Provided for the workshop is a learning module "
How to write a business case for e-learning online learning module". Unfortunately I was not able to read the text in the e-learning module as it is too small and I was not able to enlarge the text. There is a Text Alternative provided in PDF, which was readable, but does not seem to have the same functionality as the Flash version.

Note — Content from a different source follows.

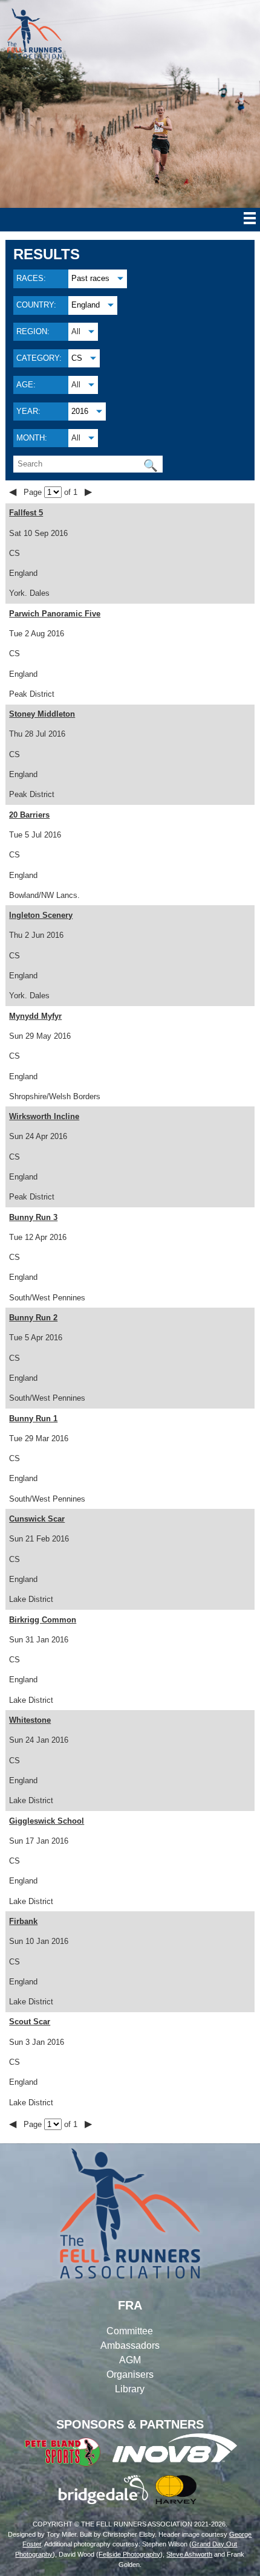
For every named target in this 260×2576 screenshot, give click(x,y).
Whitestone (30, 1720)
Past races (90, 278)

The how to covers in readable (assuming you can see it) language:
  1. What is a business case?
  2. Executive Summary-Strategic relevance and value of your project
  3. Description of initiative-Project specific information
  4. Options-Benefits and repercussions if not supported
  5. Options-High level cost/benefit
  6. Risk strategy
  7. Implementation Strategy-Milestones
Also provided is a "Practical guide to e-learning for industry". This is perhaps a little too detailed, and at 157 pages might scare off the average business person, but it is comprehensive:
  1. Understanding e-learning
  2. Deciding about e-learning
  3. Preparing for e-learning
  4. Funding e-learning
  5. Managing e-learning
  6. Designing e-learning
  7. Producing e-learning
  8. Testing and evaluation of e-learning
  9. Delivering e-learning
  10. Future trends
The biggest problem with the practical guide is the too-clever-for-its-own-good e-learning map. This is in the form of a schematic diagram popularized by the map of the London Underground. The diagram shows the steps in producing e-learning represented as stations on a railway line, with different routes marked out as rail lines. It took me some time to work out that this was more than just a static diagram, as there are no hypertext links marked. You need to wave your cursor around to discover that there are links on some text. Unfortunately I couldn't work out exactly what was intended by the different routes (perhaps I need more familiarity with the London Underground). Also it is disconcerting that some of the text on the bottom of the screen disappears when you move the cursor towards it. This does not appear to be a good example of e-learning and is likely to put off those considering using it.

Fortunately the PDF and text versions of the practical guide were more readable, but not without problems. As an example, the instructions for the workshop asked me to investigate the resources found in the guide. But when I looked at the table of contents for the text version of the guide, the text "resources" does not occur at all. This was perplexing until I looked right down the bottom and found an image which says "Resources". While this image has an ALT text label with "List of Resources", the web browser does not find this. Even after this heading is found, there are no contents under it. The word "resources" occurs 47 times in the text of the PDF version, but there appears to be no section devoted to it.

Some Australian business groups have already been funded to develop business cases and these are available online. For the workshop I selected the "Engineering Employers Association Group Training Scheme (EEAGTS) Business case for a 2007 Industry e-learning demonstration (April 2007). This was for training in System Control and Data Acquisition ( SCADA) and Advanced Manufacturing Intelligence Systems (MIS). They use a fictional company to illustrate the benefits of the technology and what is claimed to be a real factory to provide production data to be used by the students. The proposal seems to be to use simulation, role playing and an online tutorial.

The business case seems to do a reasonable job of showing the need for such courses, but there did not appear to be any details of what alternatives there were, risks or what the project would cost. In particular the use of Digital video for the "mini-factory" (simulation?) seems technically risky and something where costs may escalate.